Daubenton frowned. ‘Milady?’
I was ashamed at my childish outburst, though the words had tumbled from my mouth before I could stop them. Ludmilla Marcellin was a figment from my dreams: the princess of another realm - one of celestial argosies and palaces in the sky.
She did not belong in daylight.
‘Forgive me,’ I said. ‘I babble nonsense, the product of too little sleep.’
‘Of course, milady,’ Cirlus said. ‘But concerning Calidris—’
‘I can reach him. Before he left us, Calidris gave me a gift.’ From the folds of my dress I withdrew the embroidered rectangle of my sewing kit. Daubenton and Cirlus studied it warily, uncertain of my meaning. I opened the kit, spreading the two halves wide in my lap. The needles, pins, thimbles and embroidery were as I had left them.
‘Milady?’ Daubenton said again.
My hand moved along the arrayed needles until I reached the smallest of them all, the one I was careful never to use when I was sewing. I pulled it from its pocket.
‘This is what Calidris gave me,’ I said, holding the needle up for inspection. It glimmered in the wavering candlelight. ‘It looks like the others, but it is not the same. Calidris placed an enchantment on this needle. It is blood-bound.’
‘I am unfamiliar with the notion,’ Cirlus admitted.

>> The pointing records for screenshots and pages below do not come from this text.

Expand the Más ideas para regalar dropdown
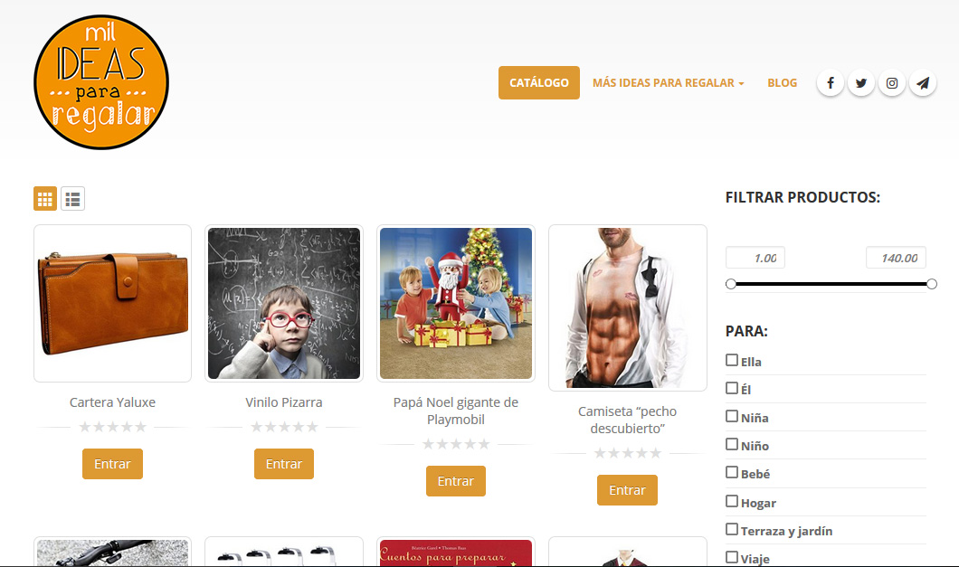point(668,82)
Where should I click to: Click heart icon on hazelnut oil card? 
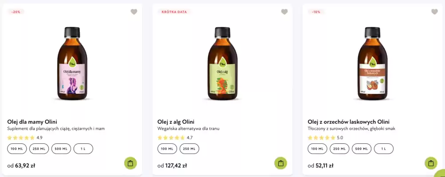(434, 12)
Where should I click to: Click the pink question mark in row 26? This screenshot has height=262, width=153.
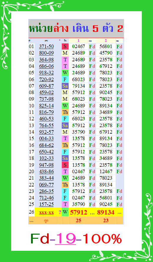coord(60,212)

‘So was I, until it was explained. It is magical cunning. Calidris knew he must make himself difficult to find - that is why he went into the world, to smother himself with the dull minds of ordinary men. But his wisdom told him that there might come a time when the Kingdom had dire need of him again, a crisis so grave that Calidris must once more work his magic to save us.’
‘Calidris’s magic nearly tore the world in two,’ Daubenton said, the colour gone from his face. I felt the same way. Calidris’s dark talents had opened a mouth into hell.
‘Then it may be magic powerful enough to hold the world in one piece, when something else would rip it asunder. Calidris knew this: he’s no fool, and no one in the Kingdom has a firmer appreciation of the risks of magic. But still he gave me this blood-bound needle. With it, I may summon him again. I have only to prick my skin, to draw a bead of blood, and Calidris will hear my call.’
‘How?’
‘An invisible needle will stab into his finger and draw his blood. When the needle pricks, he will turn his gaze towards the Palace of Clouds and know that I have need of him.’
‘You would do this?’ Cirlus asked.
‘There is no other way,’ Daubenton said.
‘You did not sound so certain a moment ago,’ I said.